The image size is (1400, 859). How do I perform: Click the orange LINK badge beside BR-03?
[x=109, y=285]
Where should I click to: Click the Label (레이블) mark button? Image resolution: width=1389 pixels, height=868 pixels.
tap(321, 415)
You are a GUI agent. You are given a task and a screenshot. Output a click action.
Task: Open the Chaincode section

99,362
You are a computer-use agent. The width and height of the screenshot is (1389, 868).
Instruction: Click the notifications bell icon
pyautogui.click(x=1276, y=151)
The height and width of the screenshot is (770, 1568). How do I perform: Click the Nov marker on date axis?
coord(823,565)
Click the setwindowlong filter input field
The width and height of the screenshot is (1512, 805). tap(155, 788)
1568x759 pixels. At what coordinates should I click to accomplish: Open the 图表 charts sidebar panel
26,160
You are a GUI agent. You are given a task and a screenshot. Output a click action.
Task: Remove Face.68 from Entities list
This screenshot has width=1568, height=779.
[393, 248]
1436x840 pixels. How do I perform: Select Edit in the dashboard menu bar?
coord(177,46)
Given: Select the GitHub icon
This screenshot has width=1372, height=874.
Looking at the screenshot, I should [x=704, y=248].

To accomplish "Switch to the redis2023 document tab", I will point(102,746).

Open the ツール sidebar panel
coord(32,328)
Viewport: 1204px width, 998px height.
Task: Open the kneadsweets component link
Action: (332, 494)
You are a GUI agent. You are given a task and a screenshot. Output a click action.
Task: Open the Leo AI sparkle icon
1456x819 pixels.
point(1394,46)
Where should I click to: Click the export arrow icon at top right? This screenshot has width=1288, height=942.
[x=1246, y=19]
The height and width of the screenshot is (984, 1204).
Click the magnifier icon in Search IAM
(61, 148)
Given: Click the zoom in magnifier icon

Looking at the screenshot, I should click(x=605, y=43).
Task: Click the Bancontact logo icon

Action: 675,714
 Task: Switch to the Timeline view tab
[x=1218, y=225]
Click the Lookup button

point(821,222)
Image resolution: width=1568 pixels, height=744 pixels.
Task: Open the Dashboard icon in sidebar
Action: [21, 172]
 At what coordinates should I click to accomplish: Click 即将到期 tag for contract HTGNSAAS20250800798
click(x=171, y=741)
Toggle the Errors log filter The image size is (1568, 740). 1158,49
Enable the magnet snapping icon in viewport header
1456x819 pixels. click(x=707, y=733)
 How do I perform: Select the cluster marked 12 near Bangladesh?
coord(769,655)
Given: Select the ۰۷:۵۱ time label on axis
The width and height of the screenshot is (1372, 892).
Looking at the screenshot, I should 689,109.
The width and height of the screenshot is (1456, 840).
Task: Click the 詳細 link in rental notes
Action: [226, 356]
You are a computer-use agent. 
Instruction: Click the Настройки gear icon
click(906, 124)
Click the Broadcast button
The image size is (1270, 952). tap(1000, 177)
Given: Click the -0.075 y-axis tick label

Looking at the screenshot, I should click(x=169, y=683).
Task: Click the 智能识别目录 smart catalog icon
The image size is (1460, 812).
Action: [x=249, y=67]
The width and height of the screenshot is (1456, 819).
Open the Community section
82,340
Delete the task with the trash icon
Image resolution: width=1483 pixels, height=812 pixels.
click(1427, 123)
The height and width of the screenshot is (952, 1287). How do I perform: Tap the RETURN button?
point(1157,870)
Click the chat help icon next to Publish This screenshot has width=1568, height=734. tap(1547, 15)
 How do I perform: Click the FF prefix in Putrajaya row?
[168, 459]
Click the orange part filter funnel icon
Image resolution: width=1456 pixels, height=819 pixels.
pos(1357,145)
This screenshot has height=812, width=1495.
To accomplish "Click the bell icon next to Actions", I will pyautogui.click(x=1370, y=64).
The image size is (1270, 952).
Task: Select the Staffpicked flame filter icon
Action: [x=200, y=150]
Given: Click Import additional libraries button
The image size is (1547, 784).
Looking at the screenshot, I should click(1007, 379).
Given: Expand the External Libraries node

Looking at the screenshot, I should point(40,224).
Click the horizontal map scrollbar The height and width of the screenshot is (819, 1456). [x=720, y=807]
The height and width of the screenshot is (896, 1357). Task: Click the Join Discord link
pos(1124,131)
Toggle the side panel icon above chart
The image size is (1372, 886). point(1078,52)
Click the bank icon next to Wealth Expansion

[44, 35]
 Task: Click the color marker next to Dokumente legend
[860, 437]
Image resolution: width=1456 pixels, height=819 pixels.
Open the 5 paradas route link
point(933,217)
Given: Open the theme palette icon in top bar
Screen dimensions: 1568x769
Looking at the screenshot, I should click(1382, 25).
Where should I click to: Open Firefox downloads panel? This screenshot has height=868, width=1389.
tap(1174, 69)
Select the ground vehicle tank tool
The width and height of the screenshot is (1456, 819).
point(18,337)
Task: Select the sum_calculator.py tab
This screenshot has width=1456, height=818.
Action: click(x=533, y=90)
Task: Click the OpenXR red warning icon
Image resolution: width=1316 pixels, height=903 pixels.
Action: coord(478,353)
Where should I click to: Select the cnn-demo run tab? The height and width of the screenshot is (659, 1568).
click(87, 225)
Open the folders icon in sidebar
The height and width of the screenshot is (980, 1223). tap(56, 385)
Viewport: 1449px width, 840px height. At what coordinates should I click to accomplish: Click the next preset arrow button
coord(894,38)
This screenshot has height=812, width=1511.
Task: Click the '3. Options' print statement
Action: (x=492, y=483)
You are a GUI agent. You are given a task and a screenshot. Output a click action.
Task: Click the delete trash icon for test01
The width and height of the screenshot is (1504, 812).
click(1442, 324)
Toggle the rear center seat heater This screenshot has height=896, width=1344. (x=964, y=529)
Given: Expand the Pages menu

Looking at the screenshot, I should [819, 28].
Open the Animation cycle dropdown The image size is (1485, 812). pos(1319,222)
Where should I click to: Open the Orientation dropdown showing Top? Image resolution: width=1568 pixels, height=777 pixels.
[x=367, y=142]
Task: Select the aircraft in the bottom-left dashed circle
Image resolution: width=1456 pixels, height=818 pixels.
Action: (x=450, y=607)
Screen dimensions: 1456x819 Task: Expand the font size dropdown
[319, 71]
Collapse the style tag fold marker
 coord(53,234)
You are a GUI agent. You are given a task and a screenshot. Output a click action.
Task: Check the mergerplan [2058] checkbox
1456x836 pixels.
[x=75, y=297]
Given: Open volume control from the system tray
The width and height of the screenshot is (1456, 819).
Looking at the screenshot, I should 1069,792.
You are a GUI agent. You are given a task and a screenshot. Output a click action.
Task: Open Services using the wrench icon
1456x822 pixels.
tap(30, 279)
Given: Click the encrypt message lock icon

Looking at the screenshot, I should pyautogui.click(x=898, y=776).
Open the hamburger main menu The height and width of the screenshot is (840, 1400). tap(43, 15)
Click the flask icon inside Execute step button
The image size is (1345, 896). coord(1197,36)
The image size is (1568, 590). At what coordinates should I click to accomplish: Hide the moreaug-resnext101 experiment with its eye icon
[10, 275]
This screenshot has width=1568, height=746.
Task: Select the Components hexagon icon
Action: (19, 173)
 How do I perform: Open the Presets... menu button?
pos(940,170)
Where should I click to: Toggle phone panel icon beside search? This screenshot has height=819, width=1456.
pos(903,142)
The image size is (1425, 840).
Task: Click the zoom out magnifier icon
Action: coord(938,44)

- - - - - - -

What to produce
Set down the lines of the listing above verbatim, first line through the line containing "Given: Select the GitHub icon", inclusive; add no other lines.

Task solution
The image size is (1400, 859). How do I perform: Click the orange LINK badge beside BR-03?
[x=109, y=285]
Where should I click to: Click the Label (레이블) mark button? Image resolution: width=1389 pixels, height=868 pixels.
tap(321, 415)
You are a GUI agent. You are given a task and a screenshot. Output a click action.
Task: Open the Chaincode section

99,362
You are a computer-use agent. The width and height of the screenshot is (1389, 868).
Instruction: Click the notifications bell icon
pyautogui.click(x=1276, y=151)
The height and width of the screenshot is (770, 1568). How do I perform: Click the Nov marker on date axis?
coord(823,565)
Click the setwindowlong filter input field
The width and height of the screenshot is (1512, 805). tap(155, 788)
1568x759 pixels. At what coordinates should I click to accomplish: Open the 图表 charts sidebar panel
26,160
You are a GUI agent. You are given a task and a screenshot. Output a click action.
Task: Remove Face.68 from Entities list
This screenshot has width=1568, height=779.
[393, 248]
1436x840 pixels. How do I perform: Select Edit in the dashboard menu bar?
coord(177,46)
Given: Select the GitHub icon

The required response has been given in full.